To provide a frame of reference, my hospital was very small (88 beds). The type of services offered were not as many as a large, bustling hospital like UM. For example, this hospital did not have an infectious diseases team, endocrinologists, or a psych unit. A patient requiring these services was sent to one of the System’s other hospitals that did have that particular specialty. Bottom line, it was a very different experience than UM. For those of you who know me, I have type 1 diabetes and I am very passionate about the care of people with diabetes. The two patient cases that stood out to me were two individuals with uncontrolled diabetes. The first patient, an older gentleman with type 2, came in week four of my rotation, and I spent a good 1.5 hrs working up his profile, getting all the data and information I needed. (*To note, this health system did not have EMR, so not all notes were electronic) The patient’s blood sugars were all over the place, going as high as 500 and as low as 40. His insulin regimens followed a similar trend. After finally coming up with a possible insulin regimen for the patient, the pharmacist took me to the floor so I could speak with the physician. And, the physician said he had discharged him that day. I was so upset. His blood sugars were not well-controlled and his insulin regimens were not stable. After a week in the hospital due to DKA (and some SOB), he didn’t seem to be much better than when he came in. However, there was nothing I, or the pharmacist, could do at that point. Seeing my frustration, the pharmacist said “welcome to the real world.” It took me a good portion of the day to recover from my disappointment and feeling that more could’ve been done for the patient.
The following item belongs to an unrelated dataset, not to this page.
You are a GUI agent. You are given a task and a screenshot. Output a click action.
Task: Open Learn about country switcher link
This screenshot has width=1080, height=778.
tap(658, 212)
The following week, on my second-to-last-day of rotation, I came across another diabetes case. This one was a 22-year old (35 kg) type 1 patient with three admissions in the last month and a half, all largely due to diabetes. When I looked at his initial med list, I noticed that he was not receiving any basal insulin. Then I noticed his 35 kg (yes, 35) body weight. I dove deeper into his profile and discovered that he has gone weeks (not sure how!) without insulin because he had no insurance and could not afford it. Now his multiple admissions made sense. There was not too much information to work from on his electronic profile, so I went upstairs to speak with the patient directly. After introducing myself and telling him that I also had type 1 diabetes, I sat down and we had a 15 minute conversation about diabetes, his life, etc. He had no friends or family, no insurance, no place to stay, and he thought he was going to lose his job at a factory because he could hardly stand anymore due to what sounded like neuropathy in his calves and ankles. So there I sat, listening to this young man’s troubled life and impossible circumstances. Thankfully, the social worker was able to get him on Medicaid and gave him information for a local clinic that serviced individuals with minimal or no insurance. But would he really utilize either resource? He said he had been on Medicaid before. He was not at all hostile to me; he was quiet, but he participated in the conversation with me. He just seemed exhausted by his circumstances.
It’s challenging to be the provider of a patient you can only do so much for. But it also makes me wonder how far my responsibility and obligation as a health care provider extends. I do not have a good answer to this question. I suppose it’s a balance of fighting the fights you can win and accepting the fights you cannot.